I didn’t want it to stop.

Not for a second.

And he didn’t let it stop.

He prolonged my orgasm, teasing my clit, but he took his time stroking me, allowing me to get accustomed to the feel of his touch. I wanted it all. So hungry. So desperate for everything he was doing to me.

Before long, he’d sent me into a second orgasm, and the sheer force of it took me by surprise. This time, my release hadn’t even finished, and I felt Peter stop, and the press of his cock as inch by inch, he began to sink inside me.

I moaned for more.

Peter put his hands on my hips, and slammed the last couple of inches inside me, making me scream in pleasure. My whole body felt on fire and not in a bad way. It was heady. I loved this part.

The hands on my hips didn’t stay there. Peter sat to the hilt inside me, and he slowly ran his hands up my body, sliding beneath me, cupping my tits, and playing with them.
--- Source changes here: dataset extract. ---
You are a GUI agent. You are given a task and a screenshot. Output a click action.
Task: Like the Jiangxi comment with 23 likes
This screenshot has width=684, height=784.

Tweaking the nipples which sent a pulse right between my thighs, startling me.

It felt so good, and then he moved down, going back to my hips to hold onto me as he started to pull out until only the tip of his dick remained. Then, achingly slowly, he started to fill me.

His strokes began slow, and he’d been doing this for some time, allowing me to get accustomed to the feel of him inside me. It always felt too good to be true, and as he worked that impressive length, I didn’t know if I would be able to stand it much longer.

Then, he picked up the pace, and the sounds of our bodies slapping together filled the air. I cried out, the pleasure taking me by surprise, and there was no pain. I knew Peter wasn’t capable of causing me any pain.

There was that pesky little though t— I knew in that moment I was in love with this man. How could I not be? He’d done everything for me, and he’d be willing to leave with me as well. Coming on the road, traveling with me, it seemed so strange to think he would do that for me. That anyone would care enough about me to come with me.

And yes, I had fallen in love with Peter Shadows, and I wanted to hold onto these moments for a long time.